> SELECTED EXTRACT:
Let us be clear also from the beginning that in this church we are many. We speak with varied voices, come from some vastly different backgrounds. We are made one, through the movement of the Spirit in our lives, slowly weaving a shared and common fabric from the torn scraps, the diverse threads and the manifold patterns among us. We are not some neat, machine loomed tapestry, hung on the wall. We are a patchwork quilt, constantly worn and being used, continually being repaired and re-stitched. 

Senator Obama came to the Synod, came to our national gathering in Hartford, came to speak before 15,000 people to share his faith and tell his story. I was at Hartford last summer and in the large meeting hall when  Barack Obama spoke. He was introduced as a member of the body, one of the many, one of us, a twenty year member of Trinity in Chicago. Senator Obama was invited to speak about the intersection of his faith and his life as a politician, just as Charles Townes, a member of First Congregational Church in Berkley was invited to speak about the intersection of his faith and his life as a Nobel laureate physicist. 

            Barack Obama spoke, as all of us spoke that week, some of us in the great hall, most of us in much smaller gatherings, about our soul lives, the deepest and fullest movement of the Spirit in our stories. This was not an academic symposium. Participants were not presenting theoretical discussions about God and the world. We talked about the communities we live in and the needs of our neighbors, our calling to serve and our responsibility as citizens. We talked about our faith and our work.

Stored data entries
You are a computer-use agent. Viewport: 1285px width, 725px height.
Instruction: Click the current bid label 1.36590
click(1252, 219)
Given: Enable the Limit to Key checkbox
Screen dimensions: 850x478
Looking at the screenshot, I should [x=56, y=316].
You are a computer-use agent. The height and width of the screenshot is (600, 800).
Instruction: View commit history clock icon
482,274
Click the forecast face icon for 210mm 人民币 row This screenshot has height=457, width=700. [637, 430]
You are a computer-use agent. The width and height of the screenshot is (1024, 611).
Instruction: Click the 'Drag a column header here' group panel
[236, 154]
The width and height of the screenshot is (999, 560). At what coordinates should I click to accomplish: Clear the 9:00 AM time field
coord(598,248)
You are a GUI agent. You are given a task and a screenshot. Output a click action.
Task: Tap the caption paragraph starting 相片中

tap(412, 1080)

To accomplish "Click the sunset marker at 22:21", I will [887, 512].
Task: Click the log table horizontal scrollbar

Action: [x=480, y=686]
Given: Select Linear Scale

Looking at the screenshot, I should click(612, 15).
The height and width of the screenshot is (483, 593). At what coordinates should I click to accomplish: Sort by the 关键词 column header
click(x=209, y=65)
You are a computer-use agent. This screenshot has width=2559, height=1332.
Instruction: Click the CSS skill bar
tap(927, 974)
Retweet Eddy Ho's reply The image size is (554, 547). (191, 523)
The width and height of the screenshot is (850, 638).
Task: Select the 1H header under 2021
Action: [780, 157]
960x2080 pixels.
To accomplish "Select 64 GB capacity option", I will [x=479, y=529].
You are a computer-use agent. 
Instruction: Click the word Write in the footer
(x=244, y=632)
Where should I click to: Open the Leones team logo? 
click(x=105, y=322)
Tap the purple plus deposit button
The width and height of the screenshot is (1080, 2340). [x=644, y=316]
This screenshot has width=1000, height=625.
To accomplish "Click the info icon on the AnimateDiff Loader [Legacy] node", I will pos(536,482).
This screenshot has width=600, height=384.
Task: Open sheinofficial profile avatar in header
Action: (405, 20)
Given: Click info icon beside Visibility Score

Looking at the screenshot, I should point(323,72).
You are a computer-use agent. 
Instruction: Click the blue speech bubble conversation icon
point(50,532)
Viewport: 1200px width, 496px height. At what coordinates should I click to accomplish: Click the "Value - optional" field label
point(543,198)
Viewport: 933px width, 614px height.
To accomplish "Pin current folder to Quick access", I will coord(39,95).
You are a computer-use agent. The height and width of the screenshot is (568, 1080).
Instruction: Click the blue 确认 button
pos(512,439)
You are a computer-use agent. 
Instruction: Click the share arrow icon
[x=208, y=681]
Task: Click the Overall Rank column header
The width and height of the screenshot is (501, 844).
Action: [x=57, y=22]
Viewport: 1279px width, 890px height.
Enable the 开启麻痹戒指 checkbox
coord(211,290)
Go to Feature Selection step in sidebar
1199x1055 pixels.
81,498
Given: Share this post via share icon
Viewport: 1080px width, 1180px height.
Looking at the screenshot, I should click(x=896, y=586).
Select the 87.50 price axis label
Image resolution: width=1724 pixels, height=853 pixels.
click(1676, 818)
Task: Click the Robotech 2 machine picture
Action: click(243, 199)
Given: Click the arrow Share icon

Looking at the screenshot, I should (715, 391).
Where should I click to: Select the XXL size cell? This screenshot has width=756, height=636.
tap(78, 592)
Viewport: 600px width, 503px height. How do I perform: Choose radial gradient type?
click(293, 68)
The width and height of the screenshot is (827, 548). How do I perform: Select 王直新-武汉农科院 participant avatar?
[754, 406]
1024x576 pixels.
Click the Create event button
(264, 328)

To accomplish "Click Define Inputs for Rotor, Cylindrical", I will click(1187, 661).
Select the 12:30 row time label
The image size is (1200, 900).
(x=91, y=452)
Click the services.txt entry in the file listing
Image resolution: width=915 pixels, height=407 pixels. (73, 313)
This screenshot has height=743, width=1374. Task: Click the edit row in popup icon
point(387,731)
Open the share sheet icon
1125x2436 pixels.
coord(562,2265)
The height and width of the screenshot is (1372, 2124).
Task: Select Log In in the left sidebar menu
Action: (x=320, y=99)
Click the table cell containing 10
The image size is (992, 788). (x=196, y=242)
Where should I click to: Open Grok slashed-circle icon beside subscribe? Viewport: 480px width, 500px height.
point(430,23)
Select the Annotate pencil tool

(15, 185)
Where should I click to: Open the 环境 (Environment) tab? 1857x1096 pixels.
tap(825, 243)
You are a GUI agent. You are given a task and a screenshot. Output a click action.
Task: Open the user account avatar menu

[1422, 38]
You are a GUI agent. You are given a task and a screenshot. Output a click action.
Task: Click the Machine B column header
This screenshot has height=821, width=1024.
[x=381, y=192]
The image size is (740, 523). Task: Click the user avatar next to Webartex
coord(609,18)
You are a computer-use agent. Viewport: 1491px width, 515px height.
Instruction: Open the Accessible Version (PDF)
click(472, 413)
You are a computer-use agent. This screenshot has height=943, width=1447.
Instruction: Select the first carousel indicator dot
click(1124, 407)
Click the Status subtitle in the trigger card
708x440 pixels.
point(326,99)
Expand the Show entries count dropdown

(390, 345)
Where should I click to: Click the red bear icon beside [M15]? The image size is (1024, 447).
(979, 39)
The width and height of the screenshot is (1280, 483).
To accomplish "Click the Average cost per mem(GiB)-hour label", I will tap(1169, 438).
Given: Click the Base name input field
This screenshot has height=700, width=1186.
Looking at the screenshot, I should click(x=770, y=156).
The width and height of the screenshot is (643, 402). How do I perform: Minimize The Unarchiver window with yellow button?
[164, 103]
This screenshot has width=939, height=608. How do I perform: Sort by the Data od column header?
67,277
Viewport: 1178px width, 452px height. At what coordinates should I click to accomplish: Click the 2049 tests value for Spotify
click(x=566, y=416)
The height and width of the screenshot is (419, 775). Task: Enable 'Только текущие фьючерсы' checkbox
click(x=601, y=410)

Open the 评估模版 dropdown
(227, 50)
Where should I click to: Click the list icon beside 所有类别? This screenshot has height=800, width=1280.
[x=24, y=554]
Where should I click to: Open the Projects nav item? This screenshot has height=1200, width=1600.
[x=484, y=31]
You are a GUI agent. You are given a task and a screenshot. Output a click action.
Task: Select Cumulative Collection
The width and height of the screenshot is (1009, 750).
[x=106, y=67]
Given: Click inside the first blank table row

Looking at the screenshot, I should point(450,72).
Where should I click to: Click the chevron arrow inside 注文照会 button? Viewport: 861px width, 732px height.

> APPLY WHAT YOU READ:
1. List every topic that the last paragraph of the passage about the church's Synod says "We talked about."
2. Proceed with the passage about the church's Synod, picking up after its final sentence.
These stored data entries are separate material, unrelated to the passage about the church.

> ANSWERS FOR THIS EXERCISE:
1.
- The communities we live in
- The needs of our neighbors
- Our calling to serve
- Our responsibility as citizens
- Our faith
- Our work

2.
            I met a colleague from almost thirty years ago, whom I had not seen for a long while. I did not know that he too struggled with depression. During a quiet lunch we found ourselves sharing with each other our experience of healing and our determination to insure that the care we had experienced would be available to all. We talked of our life and our faith and our work and of our sisters and brothers in the church and in the world. This is the UCC in Hartford and here and in Chicago and across this country. 

            I spent a good deal of my time at Synod at a table displaying resources for ministry with those of us who face disabling conditions in our life – mental illness, brain injury, hearing impairment, challenges in sight or mobility, the journey with a developmental disability. Next to me was a young Latino man from Texas with Downs Syndrome, who played an exquisite classical guitar. Several young adults in their wheel chairs carried on a lively and laughter filled conversation. We were kept company by several gentle and skilled service dogs. An interpreter helped us understand the vivid sign language of a colleague. The speaker was a man both hearing impaired and wheel chair bound, who was telling us how he had piloted a single engine plane from Ohio to Connecticut to attend Synod. Think about that. This is the UCC in Hartford and here and in Chicago and across this country.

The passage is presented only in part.